### Task details:
The expected output is an exact copy of each line from the line with "Instruction: Click the Generate speech button" through the end of the data below, with no pictures in it.

[Saved data entries]
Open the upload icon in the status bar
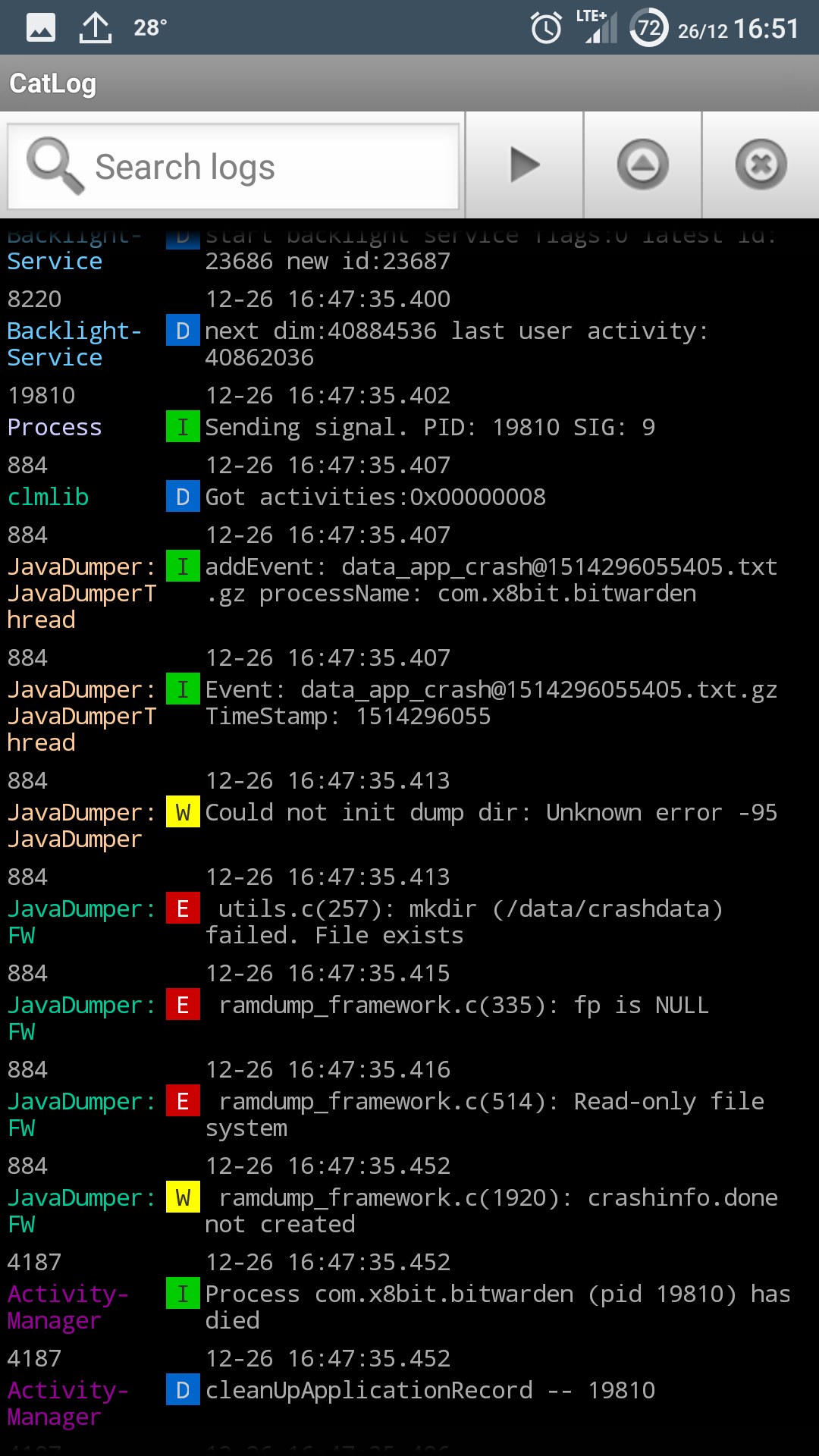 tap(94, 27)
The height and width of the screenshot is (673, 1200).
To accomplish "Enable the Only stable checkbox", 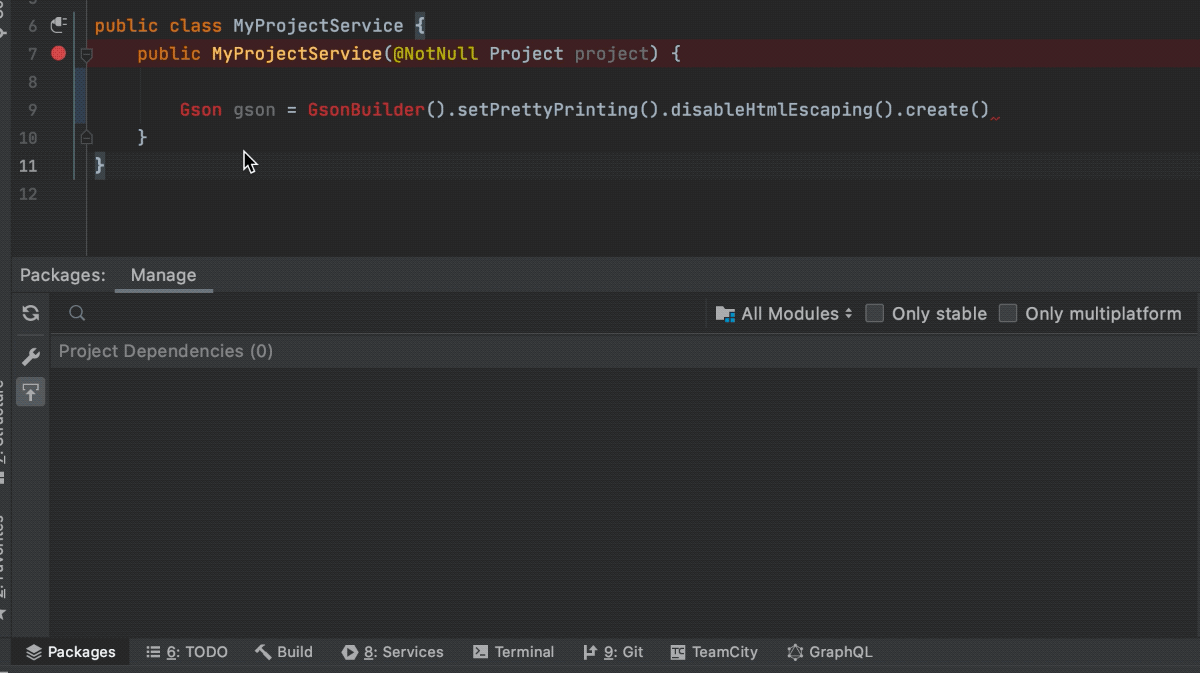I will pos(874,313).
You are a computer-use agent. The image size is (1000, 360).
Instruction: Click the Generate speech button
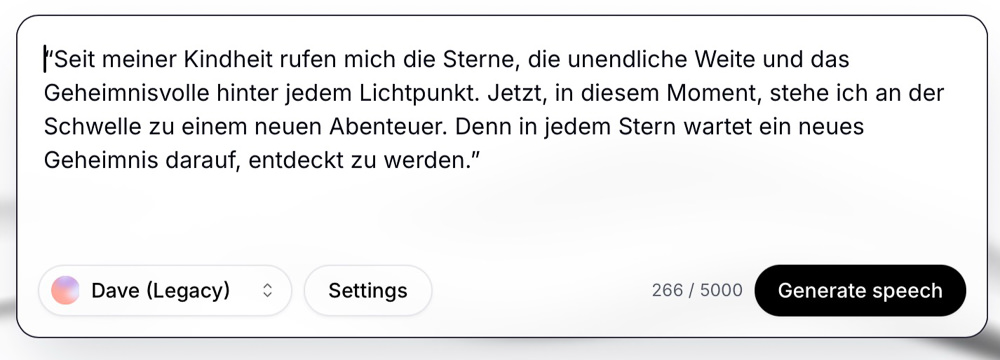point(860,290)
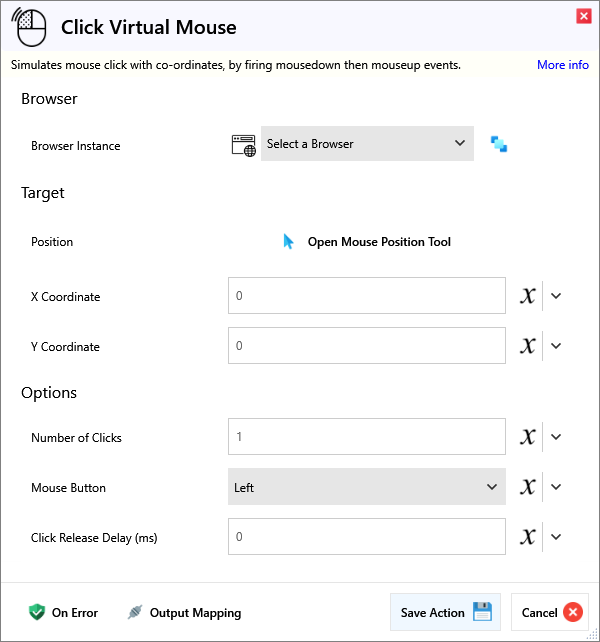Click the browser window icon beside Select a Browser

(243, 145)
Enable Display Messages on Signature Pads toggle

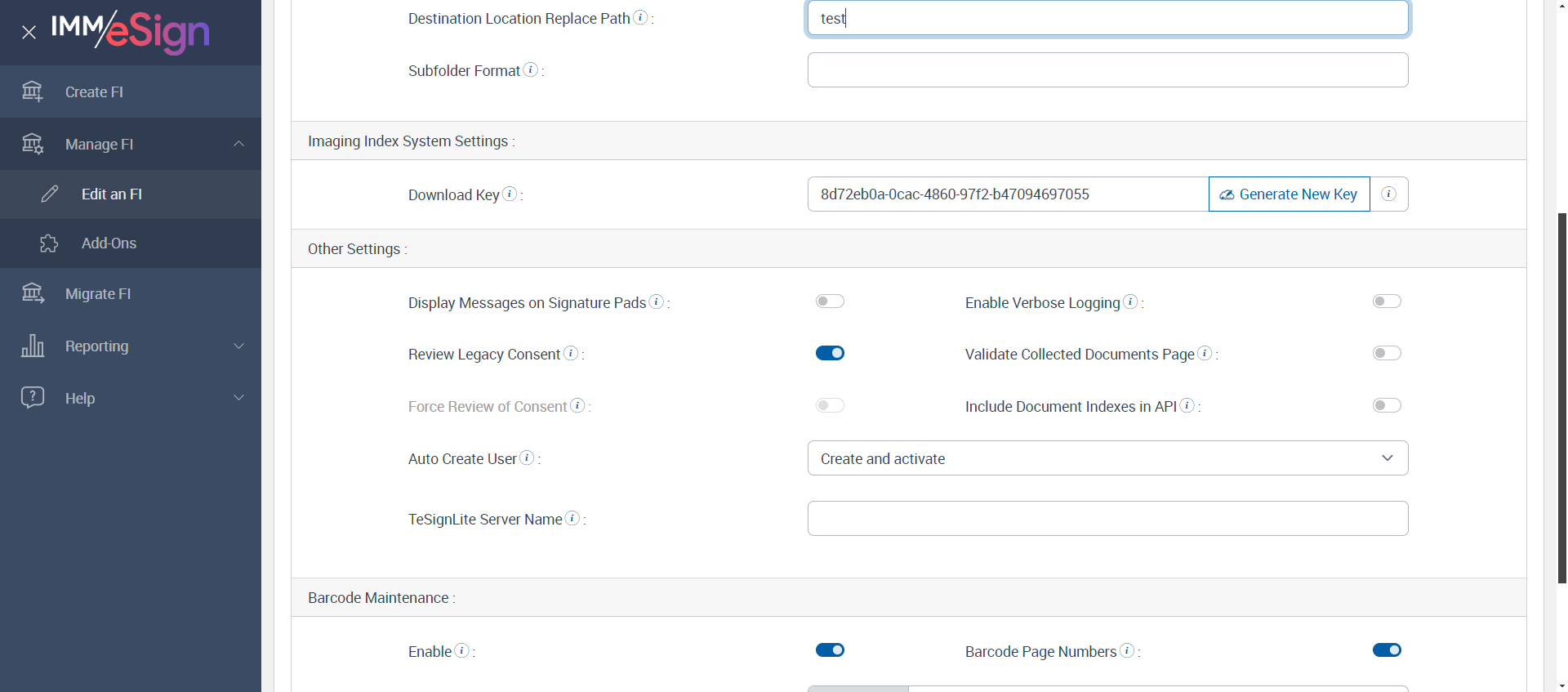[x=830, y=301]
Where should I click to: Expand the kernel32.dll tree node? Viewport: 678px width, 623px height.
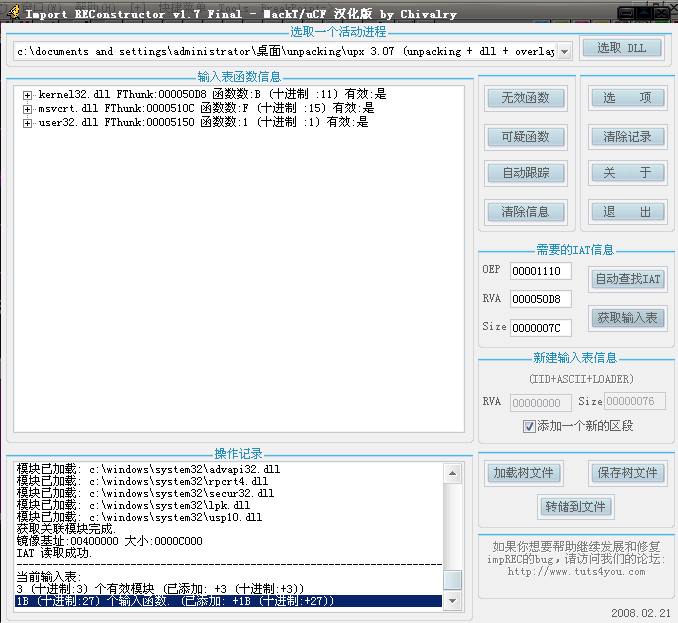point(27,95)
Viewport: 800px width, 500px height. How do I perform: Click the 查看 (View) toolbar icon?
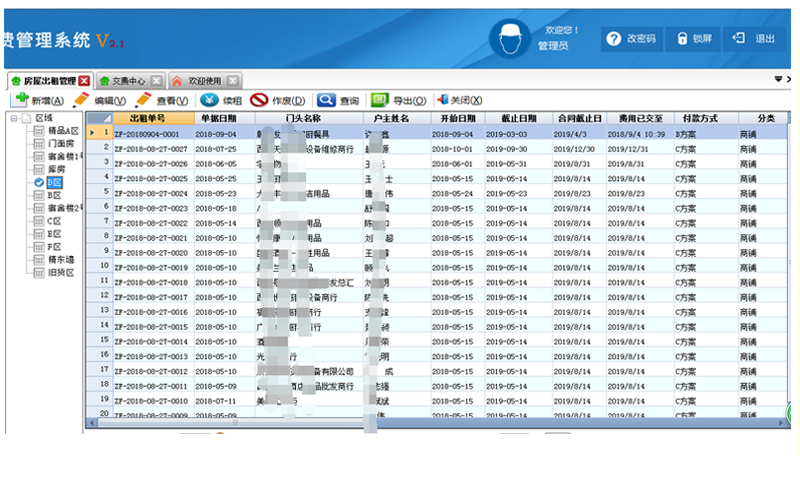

### Answer to the exercise:
Instruction: Click the Generate speech button
point(860,290)
Click the browser window icon beside Select a Browser

(243, 145)
Enable Display Messages on Signature Pads toggle

[x=830, y=301]
Where should I click to: Expand the kernel32.dll tree node? Viewport: 678px width, 623px height.
point(27,95)
Viewport: 800px width, 500px height. How do I perform: Click the 查看 (View) toolbar icon?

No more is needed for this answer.